In conclusione, han ragione gli ortodossi a dire che siamo noi occidentali gli eretici, quando pretendiamo il primato del nostro papa, perché così starebbe scritto nel vangelo di Matteo. La Chiesa occidentale ha utilizzato a suo favore un’unica frase (per di più dandole una particolare interpretazione: cfr. l’articolo Tu sei Pietro, al n. 479 di questo giornale, https://sites.google.com/site/ultimotrimestre2018rodafa/numero-479---18-novembre-2018/tu-sei-pietro), quando tutte le altre le sono contro, tant’è che i vescovi orientali non sono mai stati impressionati dal richiamo a Matteo 16, 18 [4].

Sempre secondo l’insegnamento ufficiale, fra i vescovi ed il papa ancora oggi sussiste lo stesso rapporto che già esisteva fra gli apostoli e Pietro. Dando per scontato che Pietro cercava di primeggiare nel gruppo dei 12, dobbiamo dare però risposta a due domande: 

1) questo primato gli era stato riconosciuto dagli altri apostoli?

2) In caso positivo, Pietro aveva fatto valere questo suo primato? 

La risposta mi sembra decisamente negativa per entrambe le domande. In primo luogo non risulta dai vangeli che Gesù abbia mai detto agli altri apostoli che, in caso di dubbi o contrasti, avrebbero dovuto tutti far riferimento a Pietro, perché lui era il nuovo capo: eppure questa sarebbe stata la via più semplice ed esplicita per chiarire davanti a tutti che Pietro era stato nominato capo supremo di tutta la Chiesa. Anzi, Gesù ha detto proprio il contrario: “ma voi non fate così, e nessuno fra voi si faccia chiamare maestro, padre o capo” (Mt 23, 8). Questo punto è talmente chiaro che non può dar luogo a dubbi, per cui non sembra possibile smentire in proposito i protestanti e gli ortodossi, i quali hanno sempre negato che nella Chiesa vi possa essere un capo supremo terreno, un vescovo dei vescovi (come aveva parimenti negato il concilio di Cartagine e Papa Gregorio Magno).

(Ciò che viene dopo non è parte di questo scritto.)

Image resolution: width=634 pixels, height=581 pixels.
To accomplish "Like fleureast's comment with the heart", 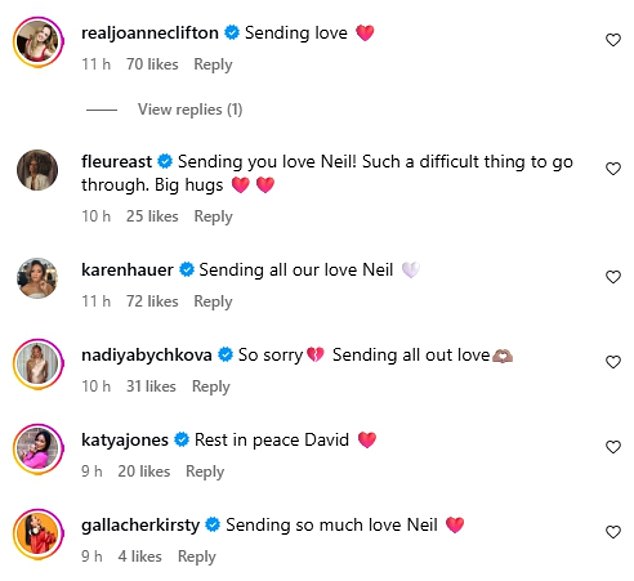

Inoltre, sicuramente le comunicazioni non erano così facili come oggidì. Se, come sostengono gli indiani, san Tommaso era arrivato fino al sud dell’India (tanto che ancora oggi la maggior parte dei cattolici indiani arriva dallo Stato del Kerala [5], e si professano cristiani da duemila anni, al pari di noi), come avrebbe potuto contattare Pietro? Da una parte, in mancanza di contatti, san Tommaso nemmeno poteva sapere se qualcuno dei suoi insegnamenti si ponesse in contrasto con quello che sostenevano altri apostoli; dall’altra, anche se avesse avuto sentore di qualche contrasto, non avrebbe saputo dove trovare Pietro (che al pari degli altri apostoli era diventato un apostolo itinerante [6]), né avrebbe saputo come contattarlo. Lo stesso dicasi per Bartolomeo e Taddeo che, secondo la tradizione, sarebbero arrivati fino in Armenia, poi diventata il primo Stato al mondo interamente cristiano. Nemmeno risulta, dagli atti pervenutici, che gli apostoli s’incontrassero almeno periodicamente per stabilire regole di condotta comuni. Quindi tutti autonomi.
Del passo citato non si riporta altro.